The Z-Score helps quantify how far the current sentiment deviates from the historical norm, with high positive values indicating extreme bullish sentiment and high negative values signaling extreme bearish sentiment.
🔶 Signal Generation: Trading signals are derived from the Z-Score as follows:
Long Entry Signal: Occurs when the BTC Ratio Z-Score crosses above the thresholdLongEntry, suggesting bullish sentiment.
- Condition for Long Entry = BTC Ratio Z-Score > thresholdLongEntry
Long Exit/Short Entry Signal: Triggered when the BTC Ratio Z-Score drops below thresholdLongExit for exiting longs or below thresholdShortEntry for entering shorts, indicating a shift to bearish sentiment.
- Condition for Long Exit/Short Entry = BTC Ratio Z-Score < thresholdLongExit or BTC Ratio Z-Score < thresholdShortEntry
Short Exit Signal: Happens when the BTC Ratio Z-Score exceeds the thresholdShortExit, hinting at reducing bearish sentiment and a potential switch to bullish conditions.
- Condition for Short Exit = BTC Ratio Z-Score > thresholdShortExit
🔶Implementation and Visualization: The strategy applies these conditions for trade management, aligning with the selected trade direction. It visualizes the BTC Ratio Z-Score with horizontal lines at entry and exit thresholds, illustrating the current sentiment against historical norms.
█ Trade Direction
The strategy offers flexibility in trade direction, allowing users to choose between long, short, or both, depending on their market outlook and risk tolerance.
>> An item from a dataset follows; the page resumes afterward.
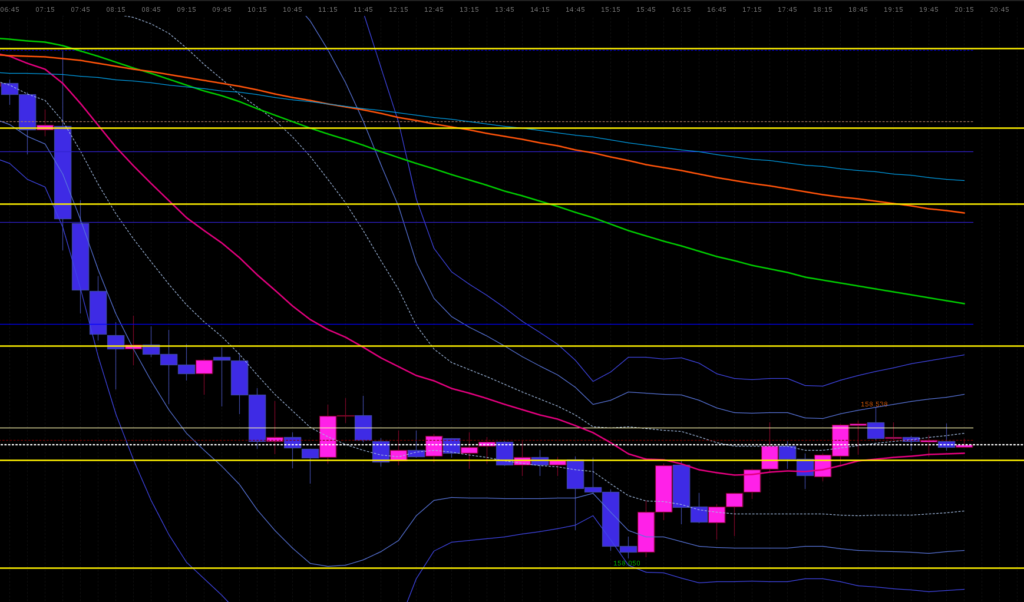Click the topmost yellow horizontal level line
Image resolution: width=1024 pixels, height=602 pixels.
tap(500, 48)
This adaptability ensures that traders can align the strategy with their individual trading style and market conditions.
█ Usage
To employ this strategy effectively:
1. Customization: Begin by setting the trade direction and adjusting the Z-Score calculation period and entry/exit thresholds to match your trading preferences.
2. Observation: Monitor the Z-Score and its moving average for potential trading signals. Look for crossover events relative to the predefined thresholds to identify entry and exit points.
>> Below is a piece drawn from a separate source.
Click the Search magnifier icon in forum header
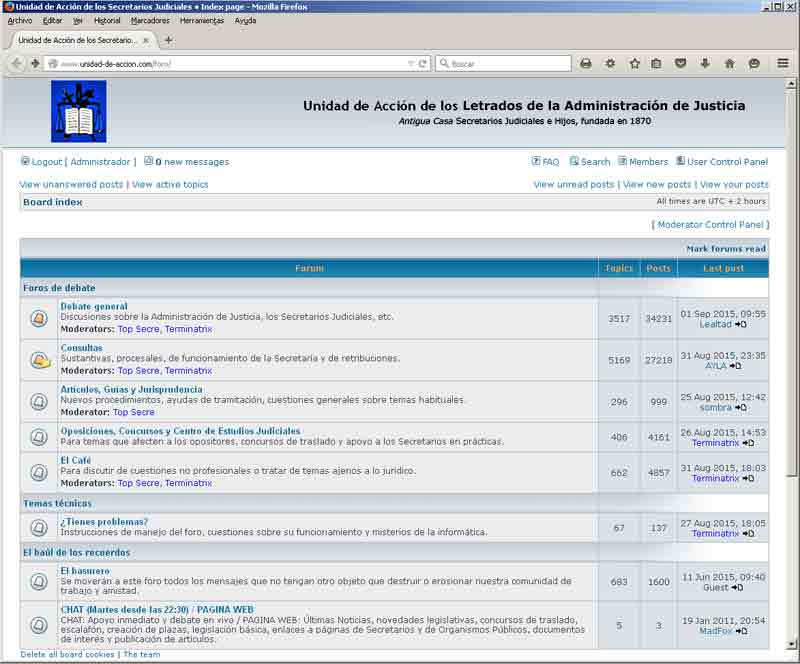800x664 pixels. (574, 161)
3. Confirmation: Consider using additional analysis or indicators for signal confirmation, ensuring a comprehensive approach to decision-making.
█ Default Settings
- Trade Direction: Determines if the strategy engages in long, short, or both types of trades, impacting its adaptability to market conditions.
- Timeframe Input: Influences signal frequency and sensitivity, affecting the strategy's responsiveness to market dynamics.
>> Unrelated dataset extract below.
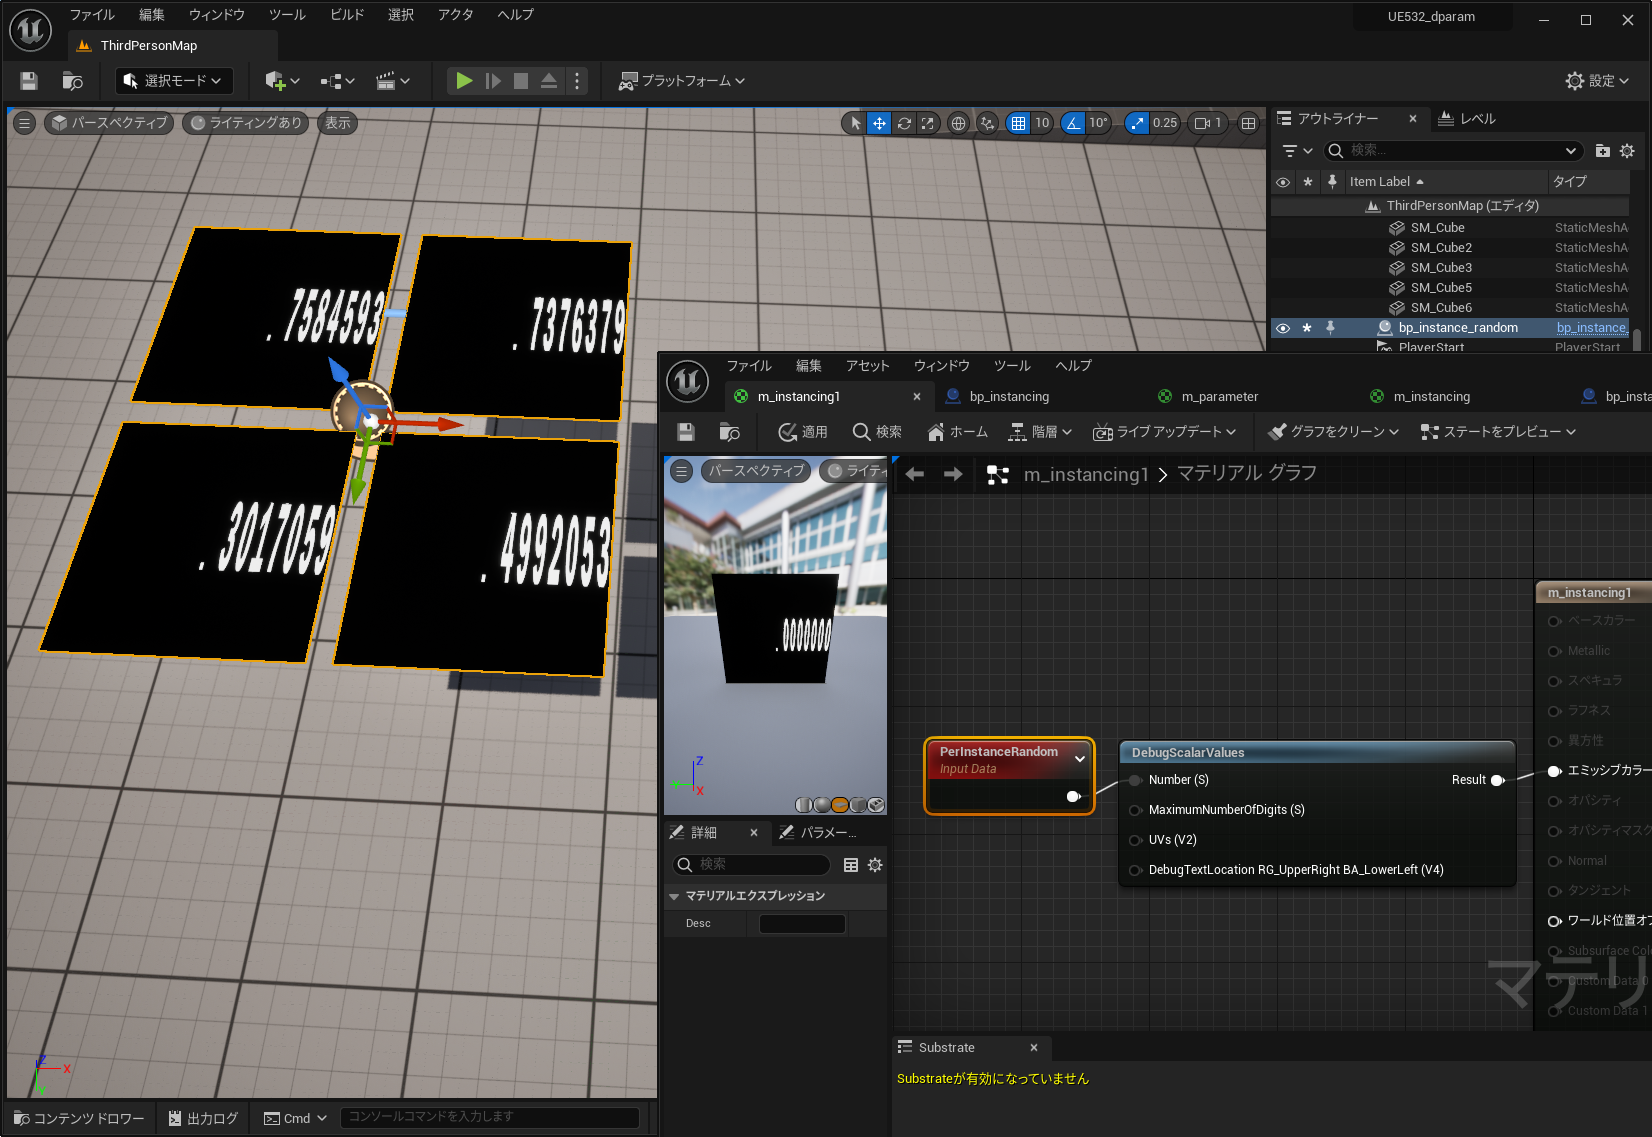Click 適用 to apply the material
The width and height of the screenshot is (1652, 1137).
(803, 432)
- Z-Score Calculation Period: Affects the strategy’s sensitivity to market changes, with longer periods smoothing data and shorter periods increasing responsiveness.
- Entry and Exit Thresholds: Set the Z-Score levels for initiating or exiting trades, balancing between capturing opportunities and minimizing false signals.
- Impact of Default Settings: Provides a balanced approach to leverage sentiment trading, with adjustments needed to optimize performance across various market conditions.